Beginning with the line below that contains "Where should I click to: Open the user" and ending with the line that contains "is (883, 666).", copy every line exactly. Copy nothing else.

- **Records drawn from a dataset**:
________________

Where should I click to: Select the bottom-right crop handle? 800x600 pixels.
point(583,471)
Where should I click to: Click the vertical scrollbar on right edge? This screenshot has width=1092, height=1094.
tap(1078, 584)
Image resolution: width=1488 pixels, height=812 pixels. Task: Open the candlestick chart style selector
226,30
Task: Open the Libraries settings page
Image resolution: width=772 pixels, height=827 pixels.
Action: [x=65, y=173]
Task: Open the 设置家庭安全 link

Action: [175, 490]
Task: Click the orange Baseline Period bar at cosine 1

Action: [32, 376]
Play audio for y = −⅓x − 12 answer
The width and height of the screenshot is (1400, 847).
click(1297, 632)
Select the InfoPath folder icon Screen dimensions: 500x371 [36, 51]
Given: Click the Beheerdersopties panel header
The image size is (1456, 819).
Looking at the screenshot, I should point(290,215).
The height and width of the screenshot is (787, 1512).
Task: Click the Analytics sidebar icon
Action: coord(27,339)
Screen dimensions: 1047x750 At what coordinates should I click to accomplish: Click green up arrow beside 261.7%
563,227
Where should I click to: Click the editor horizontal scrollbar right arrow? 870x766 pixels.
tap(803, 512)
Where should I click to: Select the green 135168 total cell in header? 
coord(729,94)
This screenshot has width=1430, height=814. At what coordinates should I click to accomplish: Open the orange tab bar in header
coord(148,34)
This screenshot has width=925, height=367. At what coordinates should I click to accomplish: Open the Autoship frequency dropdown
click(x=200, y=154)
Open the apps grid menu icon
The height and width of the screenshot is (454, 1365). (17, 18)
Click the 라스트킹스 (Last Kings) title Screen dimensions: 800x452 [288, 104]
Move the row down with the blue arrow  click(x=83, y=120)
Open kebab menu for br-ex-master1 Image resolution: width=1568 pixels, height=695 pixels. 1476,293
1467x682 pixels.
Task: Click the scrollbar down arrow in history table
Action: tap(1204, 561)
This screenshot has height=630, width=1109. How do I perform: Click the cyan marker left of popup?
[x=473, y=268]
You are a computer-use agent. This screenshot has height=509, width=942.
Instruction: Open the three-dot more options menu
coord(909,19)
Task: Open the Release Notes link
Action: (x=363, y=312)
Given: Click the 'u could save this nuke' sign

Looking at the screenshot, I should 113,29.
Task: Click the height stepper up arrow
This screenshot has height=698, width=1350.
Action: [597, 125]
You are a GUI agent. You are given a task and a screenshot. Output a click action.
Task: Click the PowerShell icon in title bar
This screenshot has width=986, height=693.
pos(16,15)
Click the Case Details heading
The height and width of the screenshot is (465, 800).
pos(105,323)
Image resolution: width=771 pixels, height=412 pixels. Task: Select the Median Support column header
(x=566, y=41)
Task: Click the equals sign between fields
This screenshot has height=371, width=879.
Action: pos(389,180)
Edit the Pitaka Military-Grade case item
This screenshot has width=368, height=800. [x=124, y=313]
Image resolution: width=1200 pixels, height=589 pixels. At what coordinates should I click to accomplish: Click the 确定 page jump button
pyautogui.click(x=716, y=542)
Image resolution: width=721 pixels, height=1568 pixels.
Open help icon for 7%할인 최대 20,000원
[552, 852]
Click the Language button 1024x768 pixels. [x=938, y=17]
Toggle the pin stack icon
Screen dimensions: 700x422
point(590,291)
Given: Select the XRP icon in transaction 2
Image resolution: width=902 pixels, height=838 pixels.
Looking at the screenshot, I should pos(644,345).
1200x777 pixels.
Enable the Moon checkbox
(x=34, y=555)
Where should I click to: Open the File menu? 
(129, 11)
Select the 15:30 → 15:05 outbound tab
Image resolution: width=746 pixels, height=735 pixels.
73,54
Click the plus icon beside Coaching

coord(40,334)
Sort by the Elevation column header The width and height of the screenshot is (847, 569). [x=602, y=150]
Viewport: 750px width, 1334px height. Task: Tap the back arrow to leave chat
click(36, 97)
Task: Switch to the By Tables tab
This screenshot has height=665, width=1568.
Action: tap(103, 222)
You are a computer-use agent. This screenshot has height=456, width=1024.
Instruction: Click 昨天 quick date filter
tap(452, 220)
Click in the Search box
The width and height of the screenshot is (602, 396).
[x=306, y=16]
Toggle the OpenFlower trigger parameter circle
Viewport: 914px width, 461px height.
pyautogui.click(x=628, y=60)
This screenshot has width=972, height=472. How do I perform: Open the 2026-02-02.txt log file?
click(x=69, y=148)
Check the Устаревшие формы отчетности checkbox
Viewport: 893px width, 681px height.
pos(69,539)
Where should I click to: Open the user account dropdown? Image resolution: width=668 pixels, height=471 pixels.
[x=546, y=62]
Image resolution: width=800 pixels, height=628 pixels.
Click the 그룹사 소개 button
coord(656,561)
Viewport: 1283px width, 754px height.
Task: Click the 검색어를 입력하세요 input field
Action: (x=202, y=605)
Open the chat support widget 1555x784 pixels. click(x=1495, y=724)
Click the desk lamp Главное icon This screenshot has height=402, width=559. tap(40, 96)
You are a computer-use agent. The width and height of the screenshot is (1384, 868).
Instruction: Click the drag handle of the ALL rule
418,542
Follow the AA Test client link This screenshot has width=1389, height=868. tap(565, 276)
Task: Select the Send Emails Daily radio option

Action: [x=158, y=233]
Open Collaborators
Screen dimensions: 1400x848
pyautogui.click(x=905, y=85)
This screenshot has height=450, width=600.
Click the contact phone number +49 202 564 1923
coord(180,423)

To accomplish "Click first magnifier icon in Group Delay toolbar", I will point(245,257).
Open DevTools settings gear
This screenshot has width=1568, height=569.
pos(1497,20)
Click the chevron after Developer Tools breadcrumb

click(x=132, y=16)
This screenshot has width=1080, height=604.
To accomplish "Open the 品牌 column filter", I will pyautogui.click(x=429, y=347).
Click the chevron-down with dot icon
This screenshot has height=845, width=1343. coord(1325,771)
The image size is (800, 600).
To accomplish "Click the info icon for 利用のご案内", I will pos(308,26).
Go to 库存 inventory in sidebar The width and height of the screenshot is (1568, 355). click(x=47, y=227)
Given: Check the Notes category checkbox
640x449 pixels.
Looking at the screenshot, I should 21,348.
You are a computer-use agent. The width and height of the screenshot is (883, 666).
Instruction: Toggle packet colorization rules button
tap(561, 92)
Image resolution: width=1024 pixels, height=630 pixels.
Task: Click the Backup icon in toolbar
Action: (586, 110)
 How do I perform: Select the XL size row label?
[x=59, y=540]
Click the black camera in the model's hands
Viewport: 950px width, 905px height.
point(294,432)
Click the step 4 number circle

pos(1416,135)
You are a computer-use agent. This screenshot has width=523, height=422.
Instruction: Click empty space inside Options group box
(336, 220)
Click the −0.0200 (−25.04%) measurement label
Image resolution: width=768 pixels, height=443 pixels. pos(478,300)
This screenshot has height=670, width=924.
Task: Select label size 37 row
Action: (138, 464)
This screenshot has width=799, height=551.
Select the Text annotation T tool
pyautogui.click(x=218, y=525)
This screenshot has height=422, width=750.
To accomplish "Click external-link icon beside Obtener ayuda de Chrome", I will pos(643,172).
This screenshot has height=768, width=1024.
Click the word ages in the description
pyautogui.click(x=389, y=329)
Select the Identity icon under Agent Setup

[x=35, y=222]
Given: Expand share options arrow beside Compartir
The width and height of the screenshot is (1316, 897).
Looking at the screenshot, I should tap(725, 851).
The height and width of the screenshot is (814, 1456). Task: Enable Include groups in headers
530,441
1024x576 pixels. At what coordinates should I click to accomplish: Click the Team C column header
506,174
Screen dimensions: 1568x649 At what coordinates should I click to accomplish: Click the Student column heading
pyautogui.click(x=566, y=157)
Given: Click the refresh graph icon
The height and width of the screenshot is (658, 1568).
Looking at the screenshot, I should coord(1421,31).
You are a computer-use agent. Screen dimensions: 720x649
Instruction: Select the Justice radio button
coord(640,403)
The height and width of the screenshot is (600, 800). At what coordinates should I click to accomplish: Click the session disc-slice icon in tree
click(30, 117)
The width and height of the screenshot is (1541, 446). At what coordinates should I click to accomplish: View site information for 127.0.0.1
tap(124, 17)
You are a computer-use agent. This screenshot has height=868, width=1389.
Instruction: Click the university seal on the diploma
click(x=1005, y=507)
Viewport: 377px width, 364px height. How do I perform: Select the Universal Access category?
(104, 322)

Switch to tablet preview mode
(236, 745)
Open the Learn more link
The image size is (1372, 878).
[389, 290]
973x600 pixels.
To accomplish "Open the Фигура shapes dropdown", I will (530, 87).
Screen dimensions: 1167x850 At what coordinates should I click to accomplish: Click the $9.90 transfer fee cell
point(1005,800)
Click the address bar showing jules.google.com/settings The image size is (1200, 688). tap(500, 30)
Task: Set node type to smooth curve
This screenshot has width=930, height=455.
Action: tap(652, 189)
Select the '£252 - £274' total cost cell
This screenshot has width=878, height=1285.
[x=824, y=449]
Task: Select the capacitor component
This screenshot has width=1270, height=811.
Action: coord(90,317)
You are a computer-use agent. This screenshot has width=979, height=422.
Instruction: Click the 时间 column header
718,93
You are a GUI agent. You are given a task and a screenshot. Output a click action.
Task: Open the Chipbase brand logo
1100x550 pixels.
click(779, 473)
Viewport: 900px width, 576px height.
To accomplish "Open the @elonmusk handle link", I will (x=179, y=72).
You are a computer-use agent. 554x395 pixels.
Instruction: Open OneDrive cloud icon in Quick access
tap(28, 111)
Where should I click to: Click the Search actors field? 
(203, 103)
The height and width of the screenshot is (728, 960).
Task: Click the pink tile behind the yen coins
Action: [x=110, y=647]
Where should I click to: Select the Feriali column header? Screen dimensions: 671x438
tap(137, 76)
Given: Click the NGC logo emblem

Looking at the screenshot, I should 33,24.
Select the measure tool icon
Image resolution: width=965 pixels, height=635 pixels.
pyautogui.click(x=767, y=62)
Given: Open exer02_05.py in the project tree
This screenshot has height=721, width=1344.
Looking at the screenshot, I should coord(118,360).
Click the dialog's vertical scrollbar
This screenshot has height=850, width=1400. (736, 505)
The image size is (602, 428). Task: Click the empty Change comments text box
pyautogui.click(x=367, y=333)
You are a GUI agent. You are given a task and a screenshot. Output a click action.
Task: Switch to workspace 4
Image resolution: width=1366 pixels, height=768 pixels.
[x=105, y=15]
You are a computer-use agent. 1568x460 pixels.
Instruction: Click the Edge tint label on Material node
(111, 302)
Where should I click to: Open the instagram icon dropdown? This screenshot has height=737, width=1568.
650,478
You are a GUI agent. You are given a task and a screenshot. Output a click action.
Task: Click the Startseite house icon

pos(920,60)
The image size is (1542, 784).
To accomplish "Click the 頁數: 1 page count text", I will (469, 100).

________________

- **Exercise output**:
Where should I click to: Open the user account dropdown? Image resolution: width=668 pixels, height=471 pixels.
[x=546, y=62]
Image resolution: width=800 pixels, height=628 pixels.
Click the 그룹사 소개 button
coord(656,561)
Viewport: 1283px width, 754px height.
Task: Click the 검색어를 입력하세요 input field
Action: (x=202, y=605)
Open the chat support widget 1555x784 pixels. click(x=1495, y=724)
Click the desk lamp Главное icon This screenshot has height=402, width=559. tap(40, 96)
You are a computer-use agent. The width and height of the screenshot is (1384, 868).
Instruction: Click the drag handle of the ALL rule
418,542
Follow the AA Test client link This screenshot has width=1389, height=868. tap(565, 276)
Task: Select the Send Emails Daily radio option

Action: [x=158, y=233]
Open Collaborators
Screen dimensions: 1400x848
pyautogui.click(x=905, y=85)
This screenshot has height=450, width=600.
Click the contact phone number +49 202 564 1923
coord(180,423)

To accomplish "Click first magnifier icon in Group Delay toolbar", I will point(245,257).
Open DevTools settings gear
This screenshot has width=1568, height=569.
pos(1497,20)
Click the chevron after Developer Tools breadcrumb

click(x=132, y=16)
This screenshot has width=1080, height=604.
To accomplish "Open the 品牌 column filter", I will pyautogui.click(x=429, y=347).
Click the chevron-down with dot icon
This screenshot has height=845, width=1343. coord(1325,771)
The image size is (800, 600).
To accomplish "Click the info icon for 利用のご案内", I will pos(308,26).
Go to 库存 inventory in sidebar The width and height of the screenshot is (1568, 355). click(x=47, y=227)
Given: Check the Notes category checkbox
640x449 pixels.
Looking at the screenshot, I should 21,348.
You are a computer-use agent. The width and height of the screenshot is (883, 666).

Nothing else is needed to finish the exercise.